Let's Get Creative

As a youth leader, what are some words you would use to describe yourself?

Preacher of the Gospel?





These are all phrases that I pray encompass who you are as a leader. However, what about this one:


I wonder how often this word would come up if we were asked to describe our leadership? Maybe you don’t think creativity belongs in ministry? Or, maybe you’re all for creativity…but you’re not in any way creative?

Friends, I am here today to tell you that when it comes to sharing the good news of Jesus Christ with students, we’ve got to be willing to step outside of the box. We are charged with ministering to teenagers with short attention spans and various learning styles. Teenagers from all different cultures, contexts, and backgrounds. Sometimes, stepping outside of the box and trying something unconventional can prove to be beneficial in our youth ministries.

Are you nodding your head in agreement, but still feel like you don’t have a creative bone in your body? Allow me to share what fuels my creativity when it comes to leading my students.  

1.       Prayer.

This is where everything should begin: seeking God and asking for His wisdom. There have been times where I have sought God on certain lessons and messages, and He has given me ideas I never could have come up with on my own. We serve a God who knows the very individuals we find ourselves ministering to, and He is more than capable of providing us with ways to teach them.

There have been times where He has shown me uncommon ways to convey a message. Other times, He has shown me that just simply preaching a straightforward message, and not doing anything out of the ordinary, would be best. In both instances I have seen Him guide me and move greatly.  

The creative process must begin with seeking the Lord. Know that you are creating something that will honor Him, not you.

2.       Go Beyond the Walls of Youth Ministry.

Stop for a moment a do a Google search for “Youth Ministry Games.” Then, do another search for “Youth Ministry Sermon Illustrations”. Finally, do one more search for “Youth Ministry Icebreakers”.  

You will find thousands upon thousands of different ideas tailored to ministering to students. While there’s nothing wrong with this, chances are, you are going to find the same few games, sermon illustrations, and icebreakers. This is when it’s helpful to walk outside the realm of youth ministry and start looking elsewhere for inspiration.

I cannot tell you how many of the ideas in my youth group have been inspired by teachers, children’s ministers, YouTubers, coaches, and more. Take some time to do the same. Follow a kindergarten teacher on Instagram. Sit in on a children’s service at church. Have lunch with other ministry leaders and bounce ideas off of each other.

Do whatever it takes to get that creativity flowing.

3.       Ask Questions.

When I am planning a series or going over a Sunday morning lesson, I often have to stop and ask these questions: 

“What does this ministry need right now?”

“What have we done before that has worked?” 

“What hasn’t worked?” 

“How can I tie this in with my students’ lives at this very point in time?”

Creativity often begins when we stop and ask ourselves these types of questions. When we do, we’re able to say “no” to ideas that failed in the past, while also reworking them to succeed in the present. In addition, questions like the very last one mentioned above remind us that whatever we create, it must be relevant to where our students are.

Let me give an example:

Every few months our youth group does a Game Night. The first few that we had were fun, but I decided it might be time to try something new.

What does this ministry need right now?

I knew that our next Game Night was scheduled at the same time our students would be  doing a series on Christ-centered friendships—but they needed to be shown that, rather than just told in a Wednesday night lesson.
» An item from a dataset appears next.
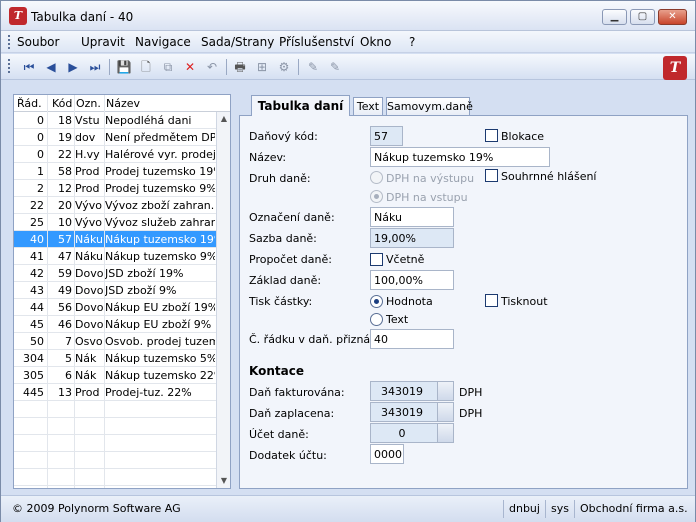  I want to click on menu-navigace: Navigace, so click(163, 42).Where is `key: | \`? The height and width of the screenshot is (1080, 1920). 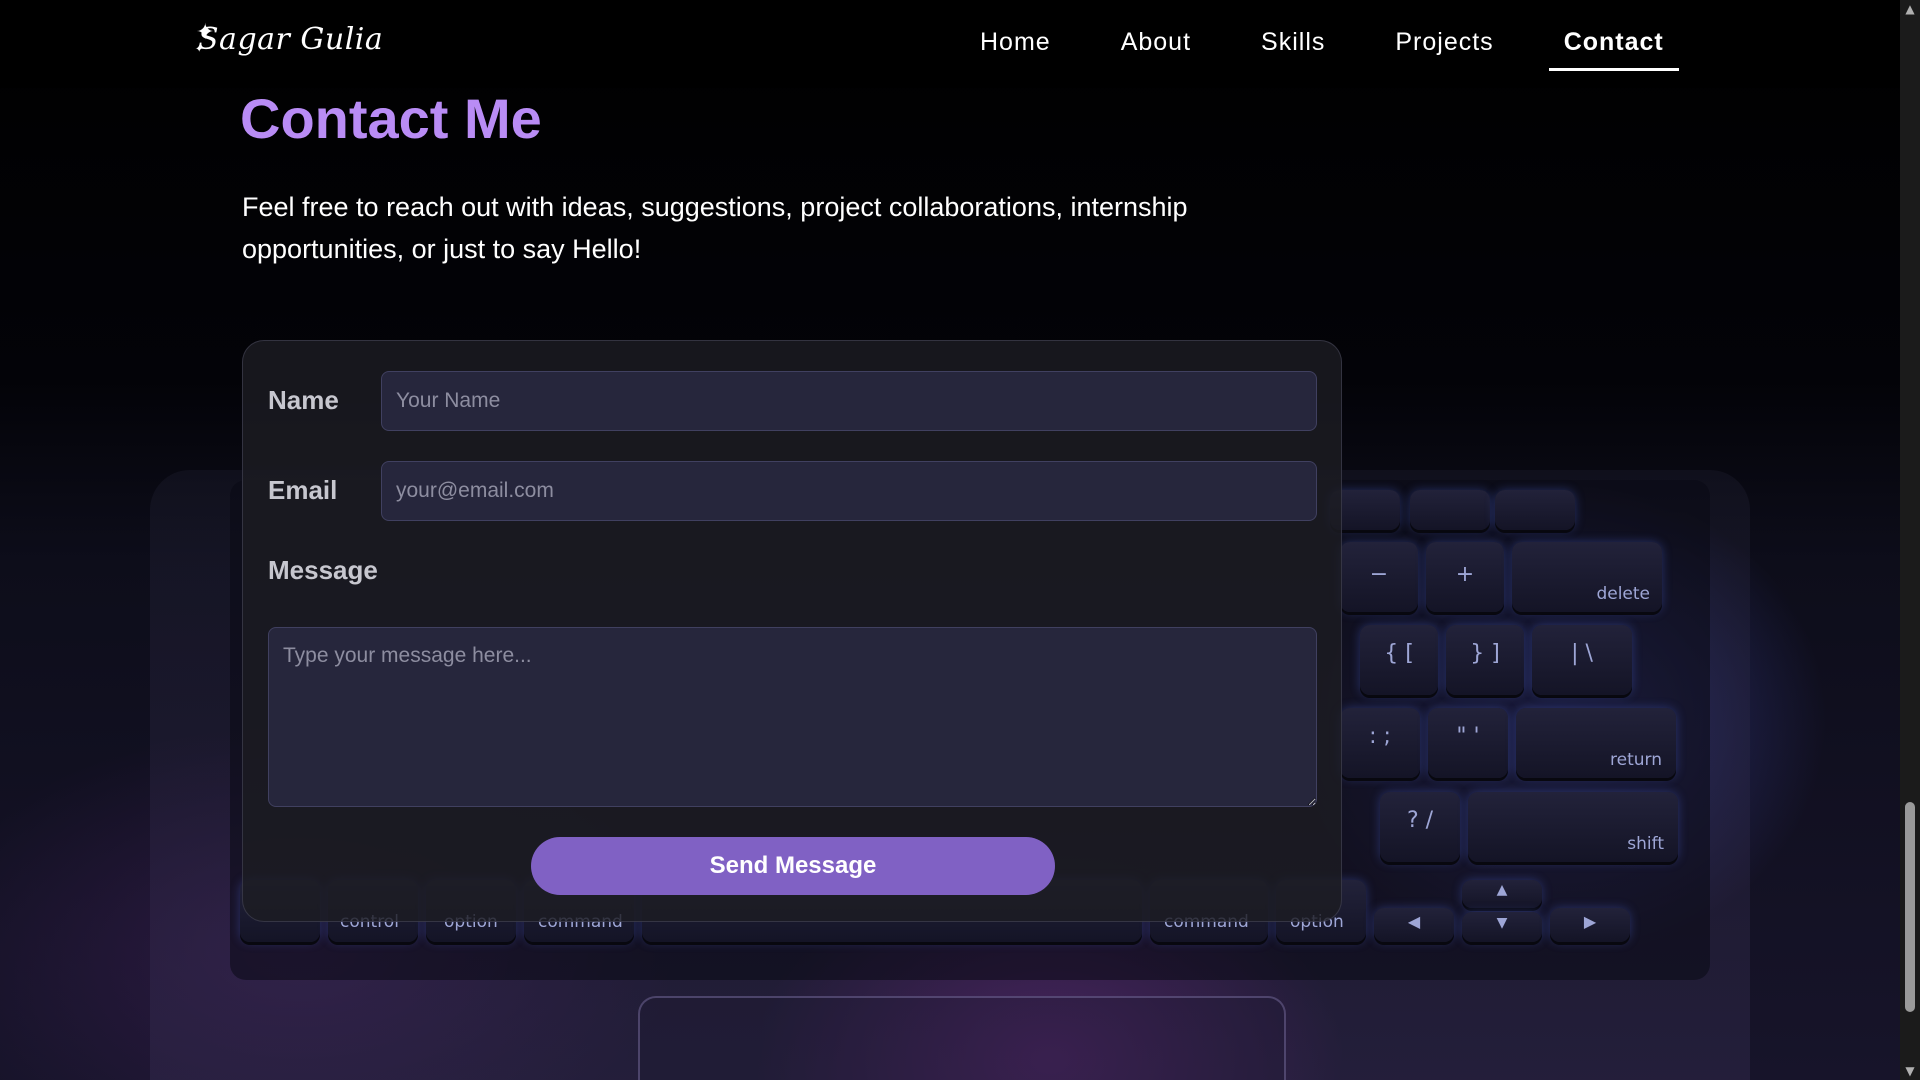
key: | \ is located at coordinates (1582, 660).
What have we done before that has worked?

I knew that in the past, we invited a nearby church to join us at one of our game nights. This proved to be a lot of fun, and it helped my students get out of their comfort zones and interact with another group.

What hasn’t worked? 

I remembered how the decision to invite another group was rather spontaneous and not very intentional. I could have planned things better. This pushed me to invite other youth groups ahead of time, but intentionally plan games and a devotion that would minister to all of them. 

How can I tie this in with my students’ lives at this very point in time? 

Finally, I knew that whatever I planned had to be relevant to what was going on in the lives of our youth. It just so happened that the date of our game night was right at the beginning of the school year. Not only was the night centered around team-building and get-to-know-you games, but it also focused on starting the school year out with the goal of being a friend that honored Christ.

From much prayer and thinking on these questions, our youth group had its first ever “Community Game Night”, and I saw the Lord move in such amazing ways.

I believe this same thing can take place in your youth ministry.

Fellow youth leader, it’s time to get creative. It’s time to step outside of what’s comfortable for you and try something new. My prayer is that as you plan this year, you would seek God and ask Him for new ways to lead your students. Ask Him for fresh vision.

And be ready to get outside of that box.